The previous part argued that agentic AI should act freely inside a defined boundary. This part is about the machinery that makes the boundary real. A boundary that exists only as an instruction in a prompt — "do not transfer more than this amount", "do not touch production data" — is not a boundary; it is a suggestion, and agentic systems, like any complex software, do not always follow suggestions. Real boundaries are enforced by the system's architecture: by what the agent is technically able to do, not what it is told to do. The discipline is the same one security engineering has taught for decades, applied to a new kind of actor.
Permissions, not prompts
The cardinal rule of agentic safety is that constraints must be enforced at the level of permissions and capabilities, not at the level of instructions. If an agent must not move more than a certain sum, the system that moves money must reject larger transfers — regardless of what the agent attempts. If an agent must not access certain data, the data must be inaccessible to it, not merely off-limits by request. The reason is simple and hard-won: instructions can be misunderstood, circumvented, or overridden by the very flexibility that makes agents useful, while a permission the agent does not hold is a thing the agent simply cannot do.
If the only thing stopping your agent from doing harm is that you asked it not to, you have no control at all.
This reframing changes where you invest. Rather than perfecting the agent's instructions, you invest in the guardrails around its tools — the access controls, limits, and validations that hold no matter how the agent behaves.

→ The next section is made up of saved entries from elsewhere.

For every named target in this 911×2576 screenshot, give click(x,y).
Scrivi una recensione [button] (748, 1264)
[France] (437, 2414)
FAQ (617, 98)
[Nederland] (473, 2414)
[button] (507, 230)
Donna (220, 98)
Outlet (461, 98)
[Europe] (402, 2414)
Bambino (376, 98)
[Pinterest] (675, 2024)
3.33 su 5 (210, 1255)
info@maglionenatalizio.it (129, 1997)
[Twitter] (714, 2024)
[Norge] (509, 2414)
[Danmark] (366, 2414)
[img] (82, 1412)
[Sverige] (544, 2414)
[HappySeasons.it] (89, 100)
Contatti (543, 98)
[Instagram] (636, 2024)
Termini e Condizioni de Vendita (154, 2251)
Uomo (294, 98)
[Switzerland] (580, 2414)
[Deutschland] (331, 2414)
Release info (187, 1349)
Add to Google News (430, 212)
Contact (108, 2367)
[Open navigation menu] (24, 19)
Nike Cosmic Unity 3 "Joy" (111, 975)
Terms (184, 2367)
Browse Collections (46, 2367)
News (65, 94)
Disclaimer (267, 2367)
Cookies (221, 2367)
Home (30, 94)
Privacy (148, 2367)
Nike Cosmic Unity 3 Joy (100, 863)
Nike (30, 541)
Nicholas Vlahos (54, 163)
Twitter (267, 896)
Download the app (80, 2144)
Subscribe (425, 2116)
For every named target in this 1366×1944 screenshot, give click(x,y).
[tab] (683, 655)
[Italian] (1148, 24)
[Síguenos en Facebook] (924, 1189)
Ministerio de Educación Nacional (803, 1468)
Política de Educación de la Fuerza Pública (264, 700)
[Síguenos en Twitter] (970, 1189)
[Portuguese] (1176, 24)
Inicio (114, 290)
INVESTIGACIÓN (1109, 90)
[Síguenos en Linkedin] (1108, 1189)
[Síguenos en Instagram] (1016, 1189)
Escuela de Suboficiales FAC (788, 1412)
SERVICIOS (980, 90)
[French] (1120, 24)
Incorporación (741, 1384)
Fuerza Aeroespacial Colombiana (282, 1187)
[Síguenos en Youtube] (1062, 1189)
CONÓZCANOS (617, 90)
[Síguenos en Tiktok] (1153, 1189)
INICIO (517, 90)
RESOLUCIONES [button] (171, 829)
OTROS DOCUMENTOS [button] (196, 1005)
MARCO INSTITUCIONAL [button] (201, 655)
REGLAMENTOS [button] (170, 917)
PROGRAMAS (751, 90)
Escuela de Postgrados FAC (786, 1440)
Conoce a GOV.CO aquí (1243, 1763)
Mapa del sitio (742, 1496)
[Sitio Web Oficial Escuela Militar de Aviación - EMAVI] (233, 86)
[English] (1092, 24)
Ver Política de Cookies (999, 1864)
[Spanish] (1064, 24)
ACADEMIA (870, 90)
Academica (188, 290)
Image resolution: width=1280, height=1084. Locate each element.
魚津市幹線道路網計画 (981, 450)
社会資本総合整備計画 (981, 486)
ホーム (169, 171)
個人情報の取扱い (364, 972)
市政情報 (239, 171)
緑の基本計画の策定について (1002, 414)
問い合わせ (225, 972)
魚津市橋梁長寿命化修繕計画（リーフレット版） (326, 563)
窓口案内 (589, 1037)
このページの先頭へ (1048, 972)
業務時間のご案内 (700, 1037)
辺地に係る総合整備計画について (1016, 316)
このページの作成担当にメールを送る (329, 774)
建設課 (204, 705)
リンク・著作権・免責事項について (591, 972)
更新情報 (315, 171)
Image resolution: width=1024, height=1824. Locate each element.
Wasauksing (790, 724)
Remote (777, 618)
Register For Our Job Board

The agent operates inside a sandbox whose walls it cannot talk its way through.
Least privilege for agents
The foundational principle is least privilege: an agent should hold exactly the permissions its task requires, and no more. This is not new — it is the bedrock of access control — but agents make it both more important and more often neglected, because the temptation to grant broad access "so the agent can be flexible" is strong, and flexibility is the agent's selling point. Resist it. Every permission an agent holds is a permission it can misuse, and an agent with broad standing access is an agent with a broad blast radius. Least privilege confines the damage any single error can do.
Least privilege for agents has several practical facets:
- Scoped tools. Give the agent access only to the specific tools its task needs, each itself scoped to the minimum it requires. A tool that reads records need not also be able to delete them.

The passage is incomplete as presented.